Sometimes we need to write a function capable of dealing uniformly with values of types that don’t satisfy a common interface, don’t have a known representation, or don’t exist at the time we design the function—or even all three.
A familiar example is the formatting
logic within fmt.Fprintf, which can usefully print an arbitrary
value of any type, even a user-defined one. Let’s try to implement a
function like it using what we know already.
For simplicity, our function will accept one argument and will return
the result as a string like fmt.Sprint does, so we’ll call it
Sprint.
We start with a type switch that tests whether the argument defines
a String method, and call it if so.
We then add switch cases that test the value’s dynamic type against
each of the basic types—string, int, bool, and
so on—and perform the appropriate formatting operation in each case.

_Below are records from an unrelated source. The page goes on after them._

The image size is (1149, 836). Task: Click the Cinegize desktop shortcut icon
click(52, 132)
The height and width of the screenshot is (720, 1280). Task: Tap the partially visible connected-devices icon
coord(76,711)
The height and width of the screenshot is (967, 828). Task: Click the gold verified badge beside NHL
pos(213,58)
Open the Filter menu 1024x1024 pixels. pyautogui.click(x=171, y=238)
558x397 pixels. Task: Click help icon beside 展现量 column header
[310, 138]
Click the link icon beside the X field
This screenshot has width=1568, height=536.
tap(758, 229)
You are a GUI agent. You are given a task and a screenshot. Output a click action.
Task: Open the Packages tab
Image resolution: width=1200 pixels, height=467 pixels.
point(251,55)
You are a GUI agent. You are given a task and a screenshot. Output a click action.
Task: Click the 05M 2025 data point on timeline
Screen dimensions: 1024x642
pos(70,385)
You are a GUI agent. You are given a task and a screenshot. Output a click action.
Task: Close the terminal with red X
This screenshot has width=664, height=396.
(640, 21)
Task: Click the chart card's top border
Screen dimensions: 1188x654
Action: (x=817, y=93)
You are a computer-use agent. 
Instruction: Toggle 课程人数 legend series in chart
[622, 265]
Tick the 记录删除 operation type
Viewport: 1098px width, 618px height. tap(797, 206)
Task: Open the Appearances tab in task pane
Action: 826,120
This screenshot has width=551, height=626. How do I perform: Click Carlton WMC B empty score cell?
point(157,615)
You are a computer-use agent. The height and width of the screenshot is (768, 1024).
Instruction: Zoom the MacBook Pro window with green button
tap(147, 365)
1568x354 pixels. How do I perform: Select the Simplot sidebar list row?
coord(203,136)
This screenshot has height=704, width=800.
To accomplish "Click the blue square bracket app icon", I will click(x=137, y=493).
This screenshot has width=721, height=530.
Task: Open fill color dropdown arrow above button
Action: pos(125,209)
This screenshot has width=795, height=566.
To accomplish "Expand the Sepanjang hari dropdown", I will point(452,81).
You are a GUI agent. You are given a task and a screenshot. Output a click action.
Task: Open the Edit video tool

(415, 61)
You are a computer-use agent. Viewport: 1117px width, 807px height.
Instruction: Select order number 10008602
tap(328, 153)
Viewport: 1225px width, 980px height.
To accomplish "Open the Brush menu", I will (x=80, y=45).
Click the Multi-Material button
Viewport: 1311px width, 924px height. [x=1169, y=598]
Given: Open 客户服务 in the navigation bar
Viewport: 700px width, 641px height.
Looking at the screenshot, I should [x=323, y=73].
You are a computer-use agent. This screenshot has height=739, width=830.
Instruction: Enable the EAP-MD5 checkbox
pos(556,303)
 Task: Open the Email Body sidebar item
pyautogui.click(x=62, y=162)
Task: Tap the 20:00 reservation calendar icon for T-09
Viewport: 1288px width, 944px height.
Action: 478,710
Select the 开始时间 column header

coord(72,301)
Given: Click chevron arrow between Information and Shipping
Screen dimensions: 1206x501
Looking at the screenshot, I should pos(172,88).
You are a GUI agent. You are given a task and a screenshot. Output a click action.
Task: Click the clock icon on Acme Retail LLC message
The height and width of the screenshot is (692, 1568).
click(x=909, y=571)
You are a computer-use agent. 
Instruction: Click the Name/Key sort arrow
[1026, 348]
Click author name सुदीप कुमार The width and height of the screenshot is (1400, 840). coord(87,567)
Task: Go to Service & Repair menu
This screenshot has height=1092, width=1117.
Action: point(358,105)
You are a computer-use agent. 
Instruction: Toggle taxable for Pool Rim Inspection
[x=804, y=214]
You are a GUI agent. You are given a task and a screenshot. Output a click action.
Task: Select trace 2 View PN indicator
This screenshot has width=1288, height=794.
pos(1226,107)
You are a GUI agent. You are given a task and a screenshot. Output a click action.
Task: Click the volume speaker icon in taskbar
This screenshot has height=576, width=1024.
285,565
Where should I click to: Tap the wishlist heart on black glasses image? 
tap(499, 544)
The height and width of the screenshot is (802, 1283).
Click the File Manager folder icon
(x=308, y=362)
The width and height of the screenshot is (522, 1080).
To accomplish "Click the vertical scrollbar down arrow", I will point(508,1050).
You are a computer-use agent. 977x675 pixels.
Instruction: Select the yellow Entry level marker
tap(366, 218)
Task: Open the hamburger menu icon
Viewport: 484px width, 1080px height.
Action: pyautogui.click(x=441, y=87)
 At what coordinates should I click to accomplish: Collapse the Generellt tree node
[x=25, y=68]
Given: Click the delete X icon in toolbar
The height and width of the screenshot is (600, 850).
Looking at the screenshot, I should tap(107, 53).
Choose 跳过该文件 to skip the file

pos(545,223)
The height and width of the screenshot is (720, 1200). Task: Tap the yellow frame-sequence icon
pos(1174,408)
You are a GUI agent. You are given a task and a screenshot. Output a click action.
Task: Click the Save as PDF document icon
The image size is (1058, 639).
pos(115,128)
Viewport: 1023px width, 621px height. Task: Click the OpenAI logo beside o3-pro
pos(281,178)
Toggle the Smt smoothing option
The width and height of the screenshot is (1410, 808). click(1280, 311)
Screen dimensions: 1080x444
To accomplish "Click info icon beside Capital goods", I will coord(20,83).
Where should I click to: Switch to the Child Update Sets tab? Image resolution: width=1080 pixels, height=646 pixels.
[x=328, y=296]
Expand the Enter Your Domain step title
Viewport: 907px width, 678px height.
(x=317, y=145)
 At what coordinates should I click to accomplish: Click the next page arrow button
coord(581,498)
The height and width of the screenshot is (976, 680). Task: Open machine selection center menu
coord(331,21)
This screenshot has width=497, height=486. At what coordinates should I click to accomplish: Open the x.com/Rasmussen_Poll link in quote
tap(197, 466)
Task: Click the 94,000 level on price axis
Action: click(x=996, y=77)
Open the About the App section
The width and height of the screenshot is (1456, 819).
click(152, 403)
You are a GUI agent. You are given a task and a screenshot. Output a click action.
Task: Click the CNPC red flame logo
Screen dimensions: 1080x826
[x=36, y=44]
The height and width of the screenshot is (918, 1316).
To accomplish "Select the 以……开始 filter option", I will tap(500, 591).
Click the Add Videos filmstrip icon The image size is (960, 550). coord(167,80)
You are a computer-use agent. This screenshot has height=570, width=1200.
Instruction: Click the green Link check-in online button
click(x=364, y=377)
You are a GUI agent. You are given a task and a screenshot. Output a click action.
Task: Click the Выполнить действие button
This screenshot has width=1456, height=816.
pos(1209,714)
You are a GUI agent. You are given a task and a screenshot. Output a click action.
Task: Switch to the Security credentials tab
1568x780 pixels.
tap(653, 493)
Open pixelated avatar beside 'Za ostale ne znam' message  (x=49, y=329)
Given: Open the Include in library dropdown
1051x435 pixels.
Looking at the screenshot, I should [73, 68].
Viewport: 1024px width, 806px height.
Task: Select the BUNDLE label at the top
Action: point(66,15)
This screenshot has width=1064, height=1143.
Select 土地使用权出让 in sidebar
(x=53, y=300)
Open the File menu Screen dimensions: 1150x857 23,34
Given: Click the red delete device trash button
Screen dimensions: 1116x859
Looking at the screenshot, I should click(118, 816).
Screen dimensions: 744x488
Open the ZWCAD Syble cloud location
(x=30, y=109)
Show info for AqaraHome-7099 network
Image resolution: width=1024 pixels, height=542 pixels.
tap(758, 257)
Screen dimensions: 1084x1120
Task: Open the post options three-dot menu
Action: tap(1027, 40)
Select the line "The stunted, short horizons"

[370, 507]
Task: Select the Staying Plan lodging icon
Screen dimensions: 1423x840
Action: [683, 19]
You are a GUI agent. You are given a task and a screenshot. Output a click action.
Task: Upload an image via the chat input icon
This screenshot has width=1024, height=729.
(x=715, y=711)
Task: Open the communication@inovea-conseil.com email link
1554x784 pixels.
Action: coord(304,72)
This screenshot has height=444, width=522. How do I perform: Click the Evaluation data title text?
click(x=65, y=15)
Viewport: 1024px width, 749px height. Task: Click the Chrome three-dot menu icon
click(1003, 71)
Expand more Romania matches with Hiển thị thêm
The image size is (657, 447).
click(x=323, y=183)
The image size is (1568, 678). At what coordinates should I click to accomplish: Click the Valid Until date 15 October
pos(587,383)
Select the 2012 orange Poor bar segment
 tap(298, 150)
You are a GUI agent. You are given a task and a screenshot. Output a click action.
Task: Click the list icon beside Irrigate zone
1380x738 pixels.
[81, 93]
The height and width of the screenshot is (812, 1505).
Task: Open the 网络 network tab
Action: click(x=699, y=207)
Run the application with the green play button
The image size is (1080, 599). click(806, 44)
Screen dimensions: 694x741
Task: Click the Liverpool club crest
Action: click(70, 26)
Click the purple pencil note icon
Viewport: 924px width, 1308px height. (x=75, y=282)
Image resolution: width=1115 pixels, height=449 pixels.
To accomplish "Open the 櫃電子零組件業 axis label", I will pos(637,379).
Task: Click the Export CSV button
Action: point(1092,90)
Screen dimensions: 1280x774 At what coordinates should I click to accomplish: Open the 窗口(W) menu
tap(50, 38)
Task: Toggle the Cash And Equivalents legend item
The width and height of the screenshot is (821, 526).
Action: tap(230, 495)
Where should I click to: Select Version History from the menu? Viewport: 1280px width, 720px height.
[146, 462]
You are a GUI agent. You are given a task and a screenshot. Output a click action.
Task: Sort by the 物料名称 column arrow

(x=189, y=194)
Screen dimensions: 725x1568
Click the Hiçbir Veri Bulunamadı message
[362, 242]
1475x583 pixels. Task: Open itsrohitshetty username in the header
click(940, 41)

func Sprint(x interface{}) string {
type stringer interface {
String() string
}
switch x := x.(type) {
case stringer:
return x.String()
case string:
return x
case int:
return strconv.Itoa(x)
// ...similar cases for int16, uint32, and so on...
case bool:
if x {
return "true"
}
return "false"
default:
// array, chan, func, map, pointer, slice, struct
return "???"
}
}
But how do we deal with other types, like []float64,
map[string][]string, and so on?
We could add more cases, but the number of such types is infinite.
And what about named types, like url.Values?
Even if the type switch had a case for its underlying type
map[string][]string, it wouldn’t match url.Values
because the two types are not identical, and the type switch cannot
include a case for each type like url.Values because that would
require this library to depend upon its clients.
Without a way to inspect the representation of values of unknown types, we quickly get stuck. What we need is reflection.